Sen. Adam Hollier of Detroit was the lone Democrat to vote for the bill — and the lone lawmaker to speak on the legislation from the floor prior to the vote. The measure passed in a 25-13 vote. Republican Sens. Joe Hune of Hamburg Township, Rick Jones of Grand Ledge and Tonya Schuitmaker of Lawton voted against the plan.  

Hollier noted the tunnel construction project would create a years-long job opportunity for laborers and said he was sympathetic with propane needs in the Upper Peninsula. Line 5 delivers a majority of the propane used in the region to heat homes.

“Any change to their supply would mean that people would be colder this winter,” said Hollier, who was sworn in last month to complete a partial term and will return next session. “They would have a much more difficult time providing heat and supporting their family.”

While Enbridge is paying for the tunnel, Snyder is proposing a $4.5 million state appropriation for oversight purposes in the current fiscal year. 
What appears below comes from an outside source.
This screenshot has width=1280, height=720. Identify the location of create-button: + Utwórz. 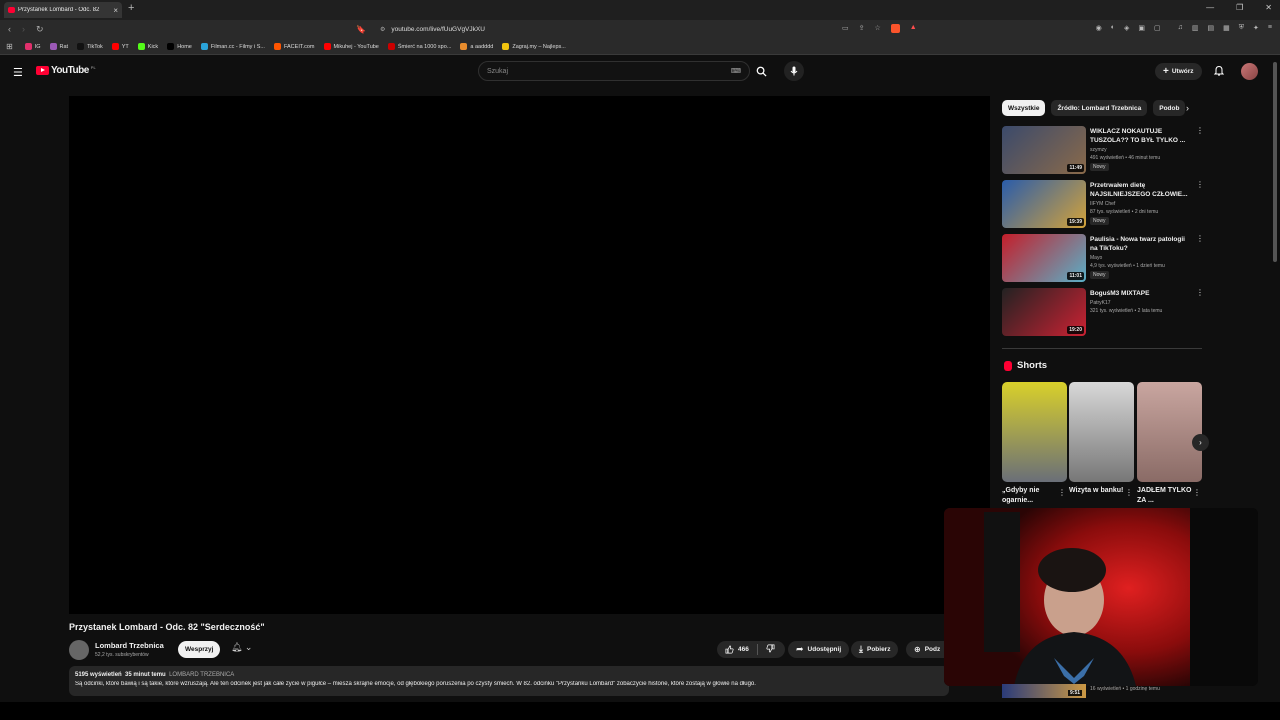
(1178, 72).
"If Enbridge would have paid for it, the first thing that would have happened is people would come out saying that they're paying for oversight and they're going to try to get away with something," said Sen. Tom Casperson, an Escanaba Republican who sponsored the tunnel legislation. 

The revised bill specifies that neither the state nor the authority can enter into an agreement to accept any liability for the planned tunnel.

"We are not on the hook for anything," Casperson said. "Enbridge takes on all liability here, and they've agreed to that. It's going into statute."

The tunnel authority would have a "joint defense agreement" with Enbridge to cover a variety of potential legal cases, said Ed Golder, a spokesman for the Michigan Department of Natural Resources. But the authority would not have any direct costs in lawsuits because the state attorney general would have to provide defense or cover costs.

The tunnel plan now heads to the House for consideration next week. Rep. Lee Chatfield, a Levering Republican poised to become House Speaker next year, has voiced support.

“We’re doing all we can to place a solution on Gov. Snyder’s desk that enables the construction of an underground infrastructure corridor with the proper oversight to hold all parties accountable,” Chatfield said Tuesday.

The Michigan Department of Environmental Quality announced this week it issued Enbridge a permit to install an additional 48 anchor support structures into the lake bed to further secure the aging Line 5 dual pipelines.